Items listed in a dataset:

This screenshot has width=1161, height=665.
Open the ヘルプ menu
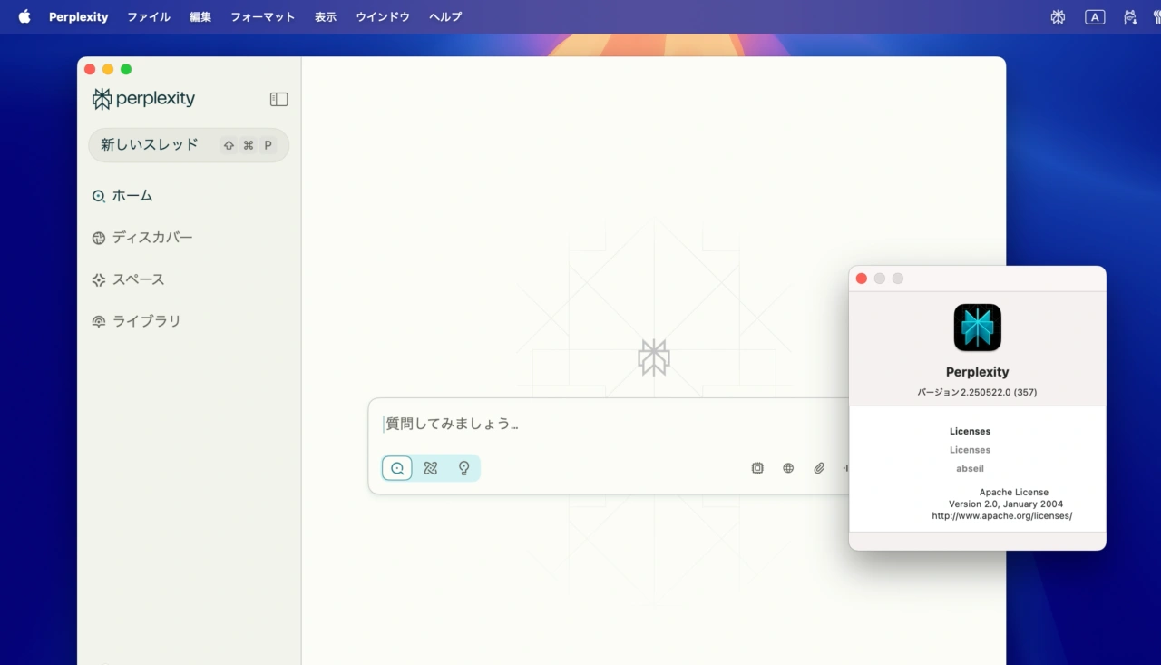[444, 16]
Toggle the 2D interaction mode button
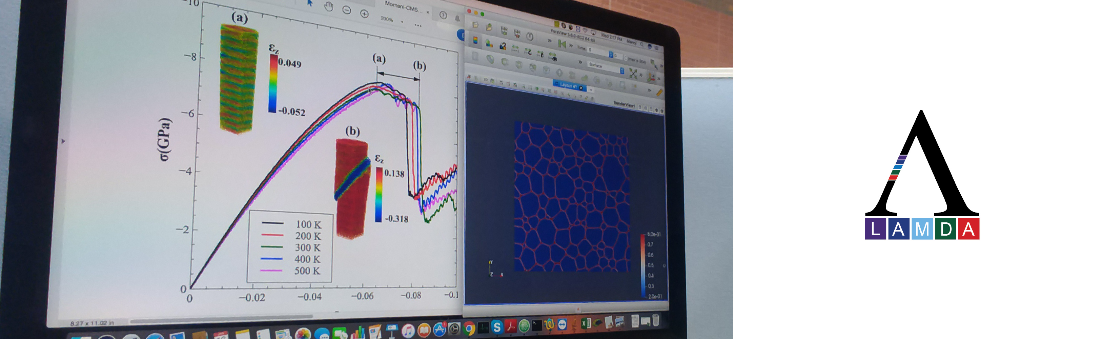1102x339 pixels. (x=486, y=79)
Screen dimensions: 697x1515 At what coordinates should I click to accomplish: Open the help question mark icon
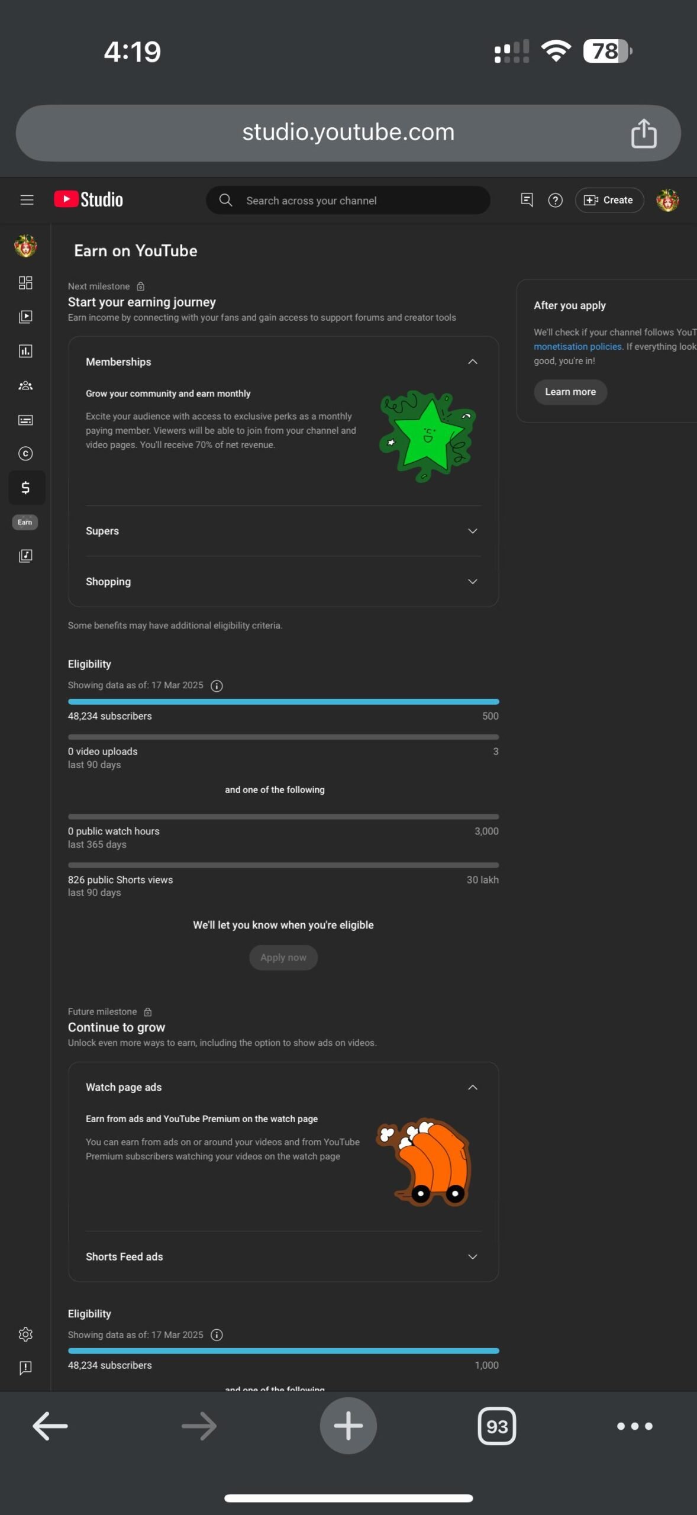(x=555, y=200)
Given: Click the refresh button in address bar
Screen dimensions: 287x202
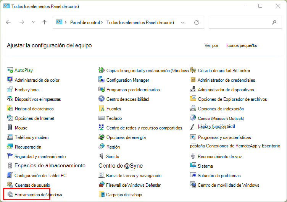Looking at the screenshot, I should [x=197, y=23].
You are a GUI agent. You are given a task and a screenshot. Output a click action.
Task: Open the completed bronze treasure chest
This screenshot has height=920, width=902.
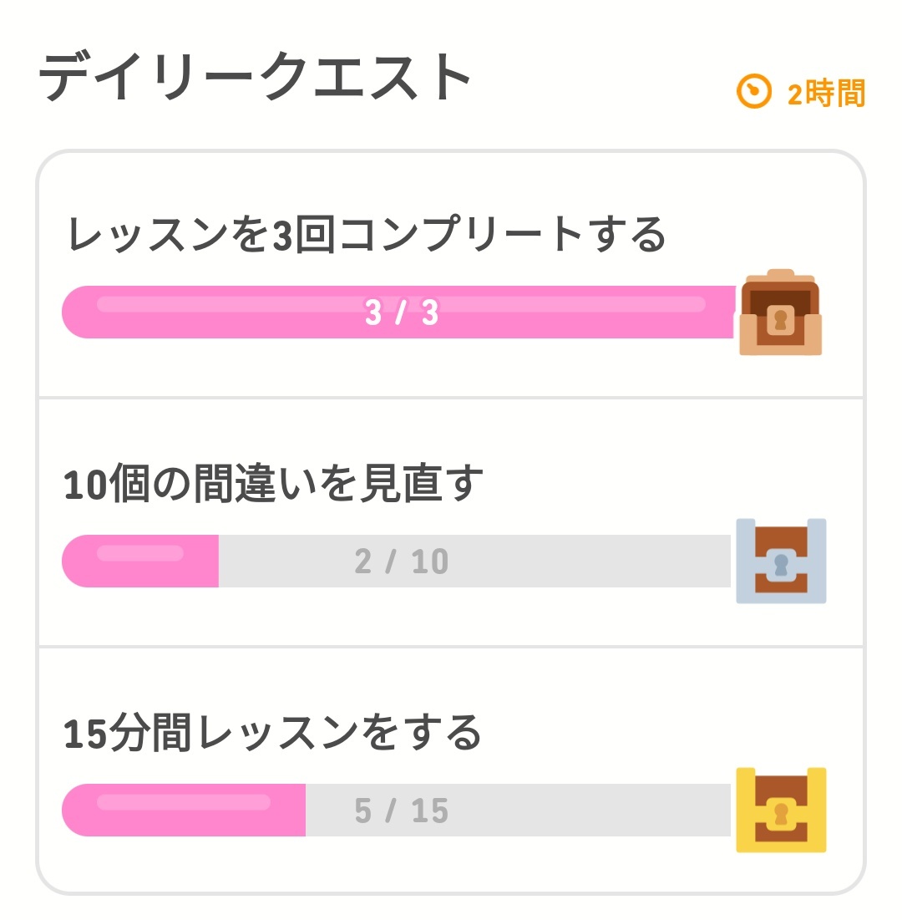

## Task objective
Your copy should begin at the line containing "You are a GUI" and end at the last line of the data above, matching each line exactly and holding no pictures.

## Response below
You are a GUI agent. You are given a task and a screenshot. Output a click action.
Task: Open the completed bronze treasure chest
This screenshot has height=920, width=902.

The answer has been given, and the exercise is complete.